Stored data:
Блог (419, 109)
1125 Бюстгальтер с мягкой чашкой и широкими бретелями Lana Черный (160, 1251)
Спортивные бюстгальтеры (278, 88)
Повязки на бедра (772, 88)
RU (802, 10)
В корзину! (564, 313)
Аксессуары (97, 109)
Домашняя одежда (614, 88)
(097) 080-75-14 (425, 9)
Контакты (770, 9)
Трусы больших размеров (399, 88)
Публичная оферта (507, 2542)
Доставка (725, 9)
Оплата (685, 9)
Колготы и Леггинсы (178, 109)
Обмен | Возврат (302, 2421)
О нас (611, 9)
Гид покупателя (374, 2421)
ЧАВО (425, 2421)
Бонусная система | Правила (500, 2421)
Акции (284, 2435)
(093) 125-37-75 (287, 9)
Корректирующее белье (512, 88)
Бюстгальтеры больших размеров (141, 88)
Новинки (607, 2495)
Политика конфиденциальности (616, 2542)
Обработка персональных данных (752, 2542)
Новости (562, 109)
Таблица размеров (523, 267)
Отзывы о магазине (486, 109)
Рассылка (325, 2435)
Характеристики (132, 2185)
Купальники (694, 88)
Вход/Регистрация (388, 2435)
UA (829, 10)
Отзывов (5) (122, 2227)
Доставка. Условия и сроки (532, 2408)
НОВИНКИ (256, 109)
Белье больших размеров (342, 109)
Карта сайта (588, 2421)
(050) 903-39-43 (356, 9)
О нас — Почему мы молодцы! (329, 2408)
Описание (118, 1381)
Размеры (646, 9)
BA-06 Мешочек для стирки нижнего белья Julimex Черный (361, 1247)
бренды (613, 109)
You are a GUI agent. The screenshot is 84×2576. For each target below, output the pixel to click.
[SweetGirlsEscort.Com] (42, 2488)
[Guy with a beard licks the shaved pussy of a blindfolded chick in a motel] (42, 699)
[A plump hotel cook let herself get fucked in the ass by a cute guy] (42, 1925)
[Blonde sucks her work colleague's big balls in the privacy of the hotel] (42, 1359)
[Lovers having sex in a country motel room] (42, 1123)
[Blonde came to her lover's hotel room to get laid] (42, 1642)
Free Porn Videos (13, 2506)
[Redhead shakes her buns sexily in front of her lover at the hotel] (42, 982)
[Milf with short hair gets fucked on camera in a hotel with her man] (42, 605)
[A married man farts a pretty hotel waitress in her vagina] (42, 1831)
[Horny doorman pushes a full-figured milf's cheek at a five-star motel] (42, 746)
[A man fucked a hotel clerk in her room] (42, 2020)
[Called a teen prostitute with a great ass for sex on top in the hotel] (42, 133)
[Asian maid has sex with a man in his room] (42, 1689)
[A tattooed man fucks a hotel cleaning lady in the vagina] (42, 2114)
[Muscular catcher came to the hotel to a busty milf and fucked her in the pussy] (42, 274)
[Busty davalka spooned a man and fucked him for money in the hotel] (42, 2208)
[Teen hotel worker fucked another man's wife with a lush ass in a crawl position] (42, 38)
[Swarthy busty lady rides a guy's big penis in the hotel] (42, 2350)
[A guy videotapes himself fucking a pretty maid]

What this task involves ▸ Exactly as shown above, return all of the entries.

Output for this exercise ▸
Блог (419, 109)
1125 Бюстгальтер с мягкой чашкой и широкими бретелями Lana Черный (160, 1251)
Спортивные бюстгальтеры (278, 88)
Повязки на бедра (772, 88)
RU (802, 10)
В корзину! (564, 313)
Аксессуары (97, 109)
Домашняя одежда (614, 88)
(097) 080-75-14 (425, 9)
Контакты (770, 9)
Трусы больших размеров (399, 88)
Публичная оферта (507, 2542)
Доставка (725, 9)
Оплата (685, 9)
Колготы и Леггинсы (178, 109)
Обмен | Возврат (302, 2421)
О нас (611, 9)
Гид покупателя (374, 2421)
ЧАВО (425, 2421)
Бонусная система | Правила (500, 2421)
Акции (284, 2435)
(093) 125-37-75 (287, 9)
Корректирующее белье (512, 88)
Бюстгальтеры больших размеров (141, 88)
Новинки (607, 2495)
Политика конфиденциальности (616, 2542)
Обработка персональных данных (752, 2542)
Новости (562, 109)
Таблица размеров (523, 267)
Отзывы о магазине (486, 109)
Рассылка (325, 2435)
Характеристики (132, 2185)
Купальники (694, 88)
Вход/Регистрация (388, 2435)
UA (829, 10)
Отзывов (5) (122, 2227)
Доставка. Условия и сроки (532, 2408)
НОВИНКИ (256, 109)
Белье больших размеров (342, 109)
Карта сайта (588, 2421)
(050) 903-39-43 (356, 9)
О нас — Почему мы молодцы! (329, 2408)
Описание (118, 1381)
Размеры (646, 9)
BA-06 Мешочек для стирки нижнего белья Julimex Черный (361, 1247)
бренды (613, 109)
You are a GUI agent. The screenshot is 84×2576. For each target below, output the pixel to click.
[SweetGirlsEscort.Com] (42, 2488)
[Guy with a beard licks the shaved pussy of a blindfolded chick in a motel] (42, 699)
[A plump hotel cook let herself get fucked in the ass by a cute guy] (42, 1925)
[Blonde sucks her work colleague's big balls in the privacy of the hotel] (42, 1359)
[Lovers having sex in a country motel room] (42, 1123)
[Blonde came to her lover's hotel room to get laid] (42, 1642)
Free Porn Videos (13, 2506)
[Redhead shakes her buns sexily in front of her lover at the hotel] (42, 982)
[Milf with short hair gets fucked on camera in a hotel with her man] (42, 605)
[A married man farts a pretty hotel waitress in her vagina] (42, 1831)
[Horny doorman pushes a full-figured milf's cheek at a five-star motel] (42, 746)
[A man fucked a hotel clerk in her room] (42, 2020)
[Called a teen prostitute with a great ass for sex on top in the hotel] (42, 133)
[Asian maid has sex with a man in his room] (42, 1689)
[A tattooed man fucks a hotel cleaning lady in the vagina] (42, 2114)
[Muscular catcher came to the hotel to a busty milf and fucked her in the pussy] (42, 274)
[Busty davalka spooned a man and fucked him for money in the hotel] (42, 2208)
[Teen hotel worker fucked another man's wife with a lush ass in a crawl position] (42, 38)
[Swarthy busty lady rides a guy's big penis in the hotel] (42, 2350)
[A guy videotapes himself fucking a pretty maid]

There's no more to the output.